> **Aim of the exercise**
The entries that follow must be written out exactly, without any of the pictures they contain.
Extracted entries section start
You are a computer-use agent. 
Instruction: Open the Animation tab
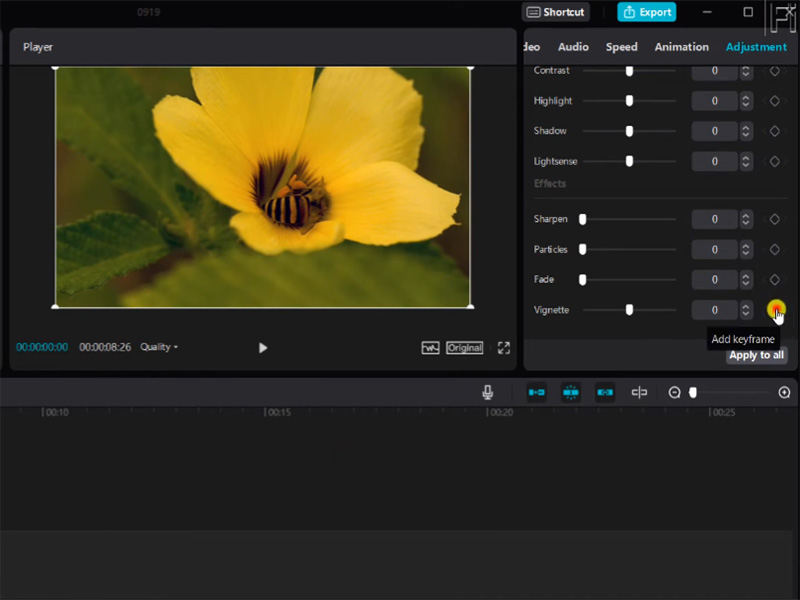(681, 46)
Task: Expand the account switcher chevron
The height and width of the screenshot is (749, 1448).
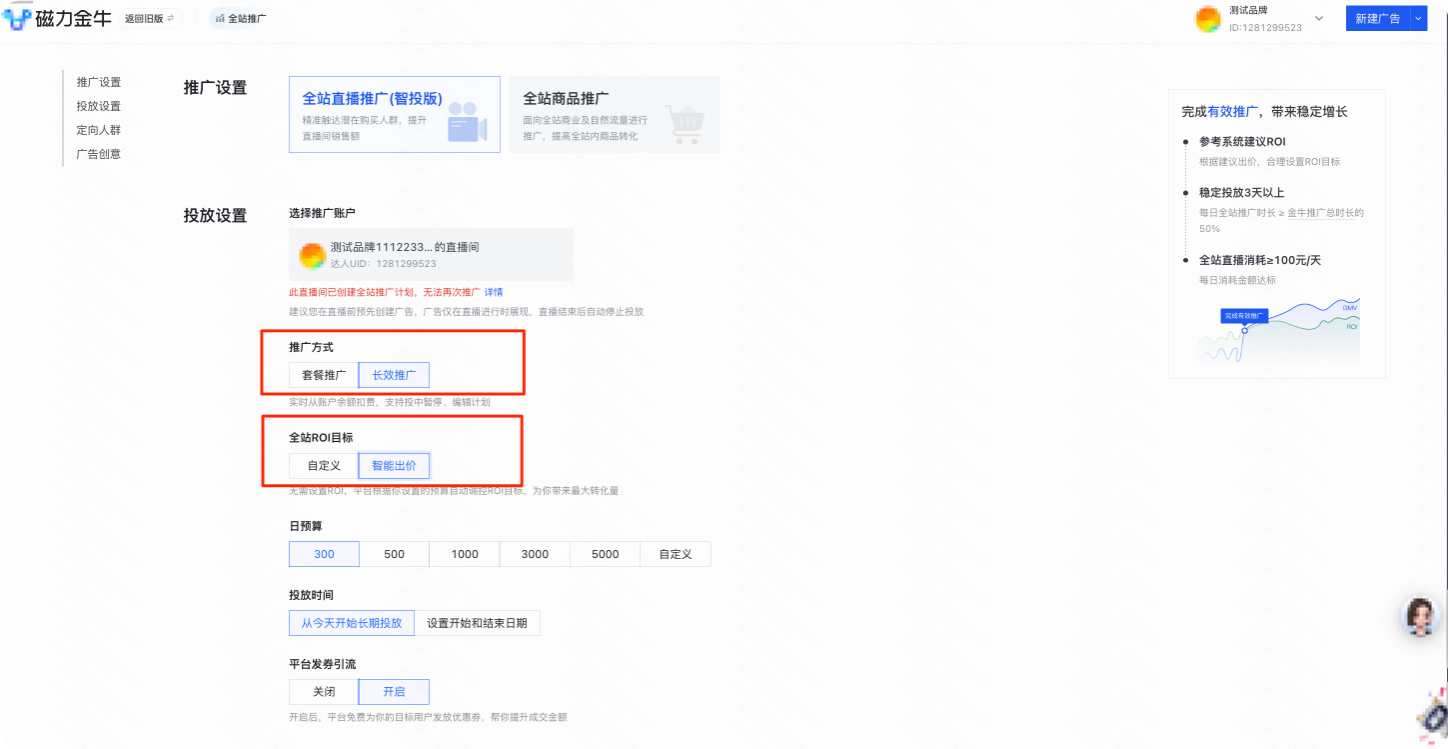Action: [1319, 18]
Extracted entries section end
> **Result below**
You are a computer-use agent. 
Instruction: Open the Animation tab
(681, 46)
Task: Expand the account switcher chevron
The height and width of the screenshot is (749, 1448).
Action: [1319, 18]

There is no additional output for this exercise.